Breast imaging and IT are expanding, delivering essential improvements to the process. The right combination of tools and processes allows radiologists to bypass time-consuming clerical tasks and focus on their primary role of image interpretation. Improved productivity translates into increased revenue. At the same time, auxiliary imaging technologies continue to carve diagnostic niches, improving diagnosis and treatment. 

Ultrasound Meets Next-generation Imaging Demands
Kansas University Breast Cancer Prevention Center in Westwood, Kansas, exemplifies the state-of-the-art breast cancer facility. The new center is equipped with digital mammography, breast MRI and four Philips Healthcare iU22 ultrasound systems. The center not only serves a large high-risk population, but also employs neoadjuvant therapy. The therapeutic model poses unique imaging demands as it requires ongoing monitoring of changes in tumor volume. Ultrasound is ideally suited to neoadjuvant model, says William Smith, MD, director of breast imaging.

Neoadjuvant therapy bypasses the traditional excisional biopsy. Instead, the patient undergoes a needle biopsy. The tissue is examined for markers before the team determines the therapeutic approach. Smith explains the rational for the approach. “If we remove the tumor and lymph nodes, we also lose the gauge to measure the success of therapy. Leaving the mass within the breast provides a metric to visually determine whether or not the first line treatment is working.” There is a hitch. Neoadjuvant therapy requires improved breast cancer imaging. “Traditional imaging and measurement tools are not acceptable for neoadjuvant therapy. Imaging must provide precise data about tumor volume on a regular and ongoing basis,” states Smith.

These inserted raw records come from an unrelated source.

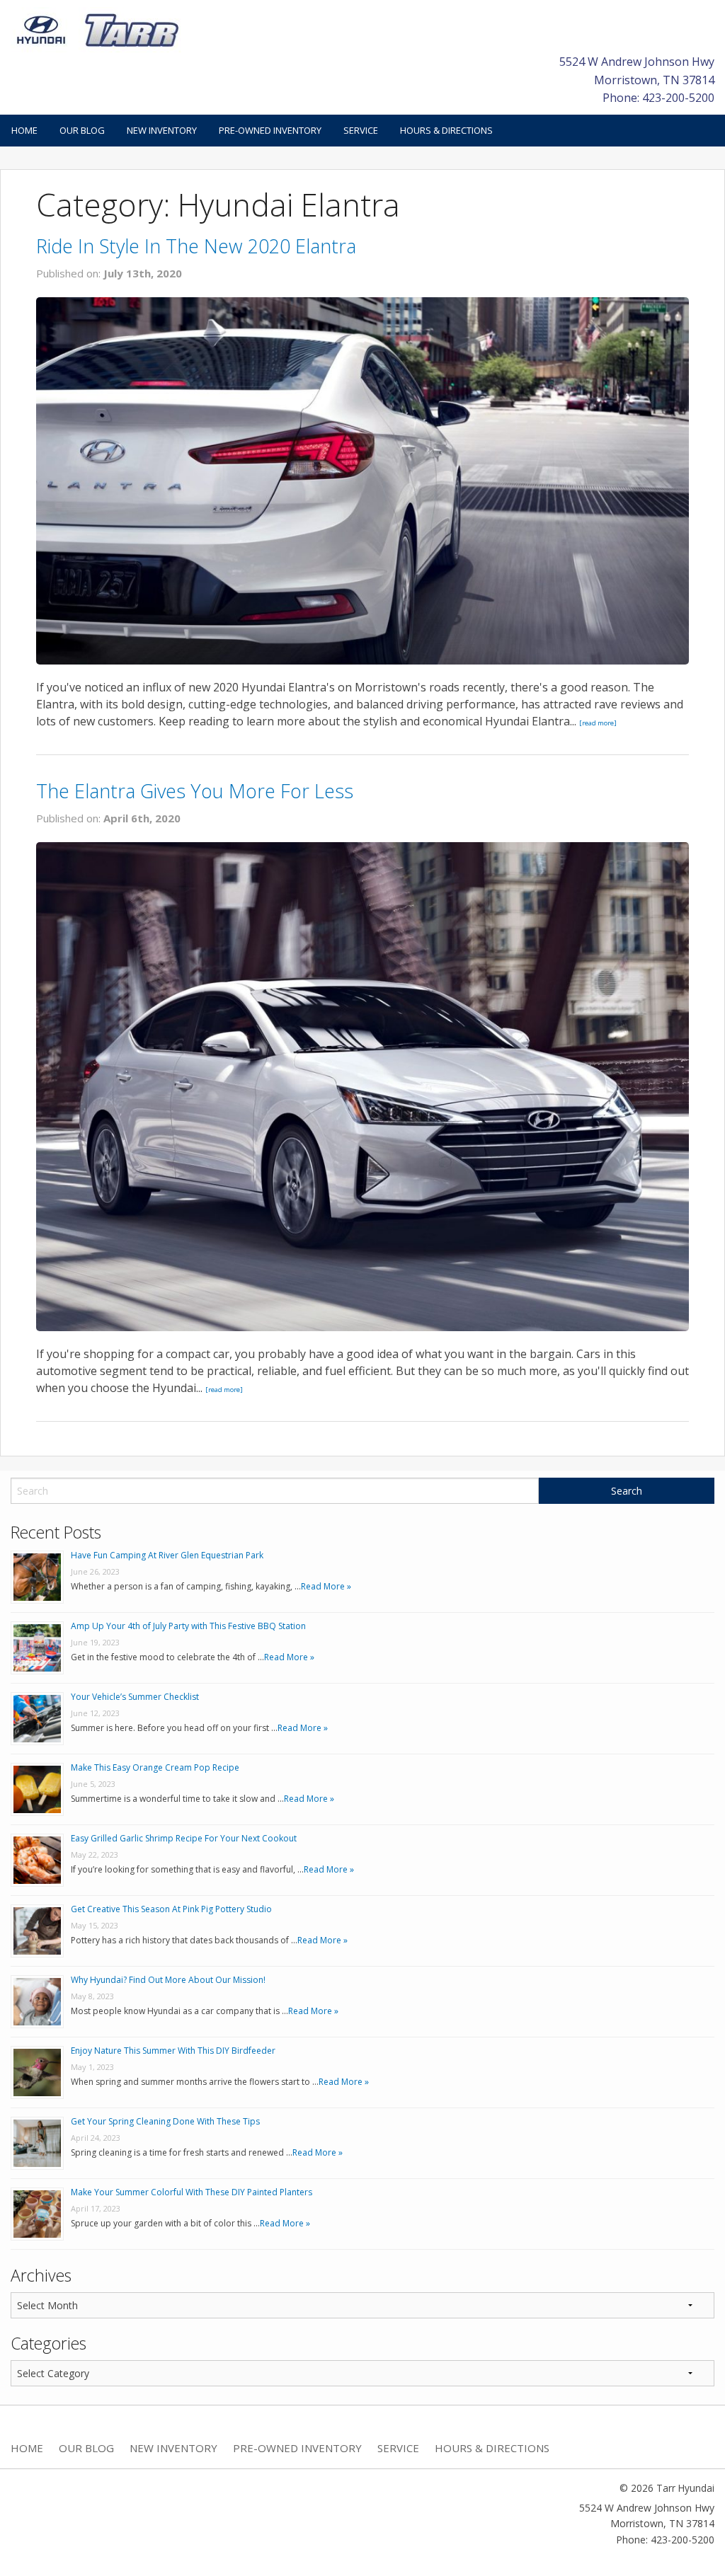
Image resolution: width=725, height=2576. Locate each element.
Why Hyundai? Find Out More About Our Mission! (168, 1980)
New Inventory (162, 130)
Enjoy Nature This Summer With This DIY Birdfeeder (173, 2051)
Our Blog (82, 130)
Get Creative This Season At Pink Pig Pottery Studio (171, 1909)
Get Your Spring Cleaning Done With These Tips (165, 2121)
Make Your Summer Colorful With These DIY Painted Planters (191, 2192)
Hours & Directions (446, 130)
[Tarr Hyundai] (98, 29)
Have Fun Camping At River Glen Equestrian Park (167, 1555)
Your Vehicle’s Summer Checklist (135, 1697)
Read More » (326, 1586)
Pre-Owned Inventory (270, 130)
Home (24, 130)
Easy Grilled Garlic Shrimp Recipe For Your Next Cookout (184, 1838)
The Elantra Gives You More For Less (194, 791)
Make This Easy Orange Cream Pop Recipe (155, 1767)
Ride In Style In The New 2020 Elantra (196, 246)
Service (360, 130)
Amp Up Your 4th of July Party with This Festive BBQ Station (188, 1626)
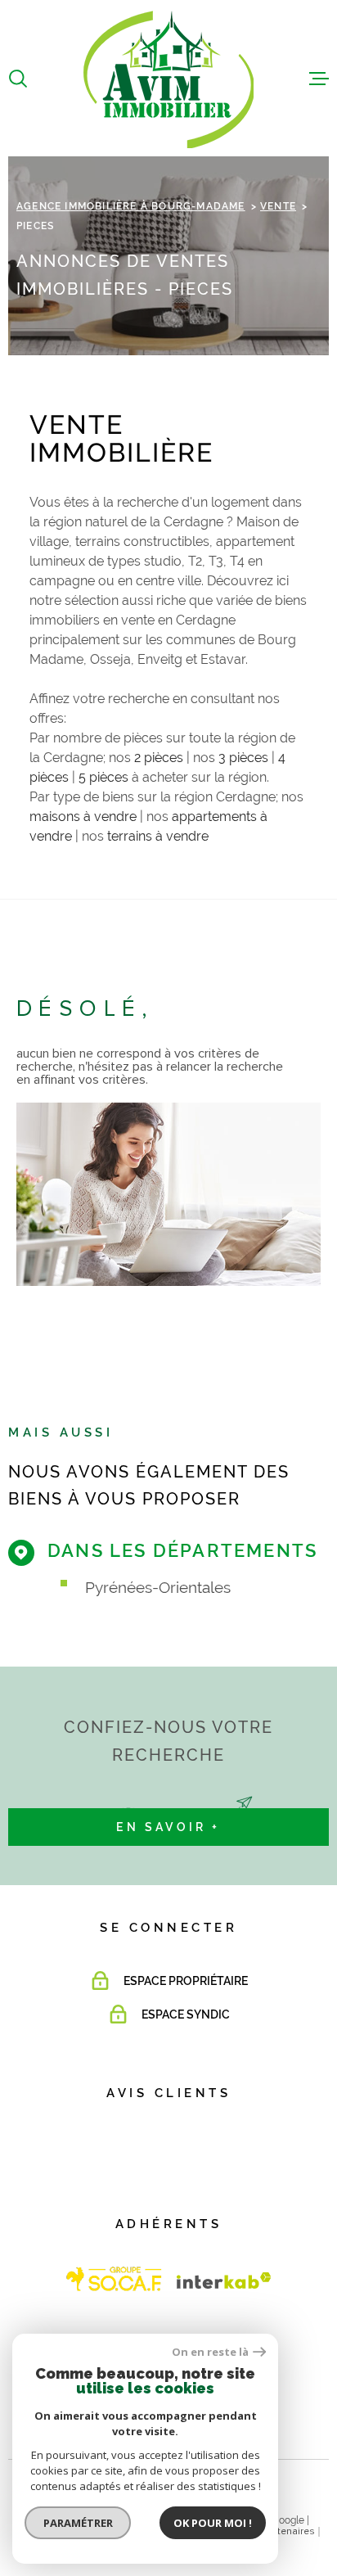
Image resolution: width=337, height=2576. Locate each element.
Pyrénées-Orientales (158, 1587)
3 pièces (243, 757)
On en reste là (210, 2352)
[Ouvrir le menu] (319, 78)
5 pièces (103, 777)
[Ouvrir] (18, 78)
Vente (278, 206)
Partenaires (289, 2532)
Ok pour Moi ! (212, 2522)
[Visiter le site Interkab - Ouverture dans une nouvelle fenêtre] (114, 2279)
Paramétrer (78, 2522)
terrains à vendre (158, 836)
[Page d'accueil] (168, 78)
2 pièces (158, 757)
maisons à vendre (83, 816)
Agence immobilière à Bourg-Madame (130, 206)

Ultrasound is an ideal platform because it’s economical, convenient, pain-free and lacks radiation. In 2007, Smith challenged Philips to tweak the iU22 to meet neoadjuvant needs. The imaging challenge is two-fold as the solution needs to precisely measure tumor volume and differentiate scar tissue from active cancer. Philips’ answer, its 3D volumetric space application, measures vascular density and may be the earliest way to determine therapeutic success.  

The system meets other breast cancer imaging demands as well, says Smith. “Every day we are challenged to increase patient throughput and maintain or improve quality.” The reality of patient throughput prohibits radiologists from interrogating masses when the patient is in the room. At Kansas University Medical Center, Philips’ iU22 image clips are saved to PACS, so the radiologist and sonographer can review the files thoroughly after data acquisition. On the quality front, it’s critical for the sonographer to spend as much as time as possible looking for cancer rather than typing data during the initial study. Philips iU22 incorporates a one button prompt protocol to lead the sonographer through the breast and locate the probe. “It saves about 180 keystrokes per scan and results in greater consistency,” sums Smith.

While ultrasound plays a central role in the neoadjuvant model, applications could expand to include greater roles in high-risk screening in the future.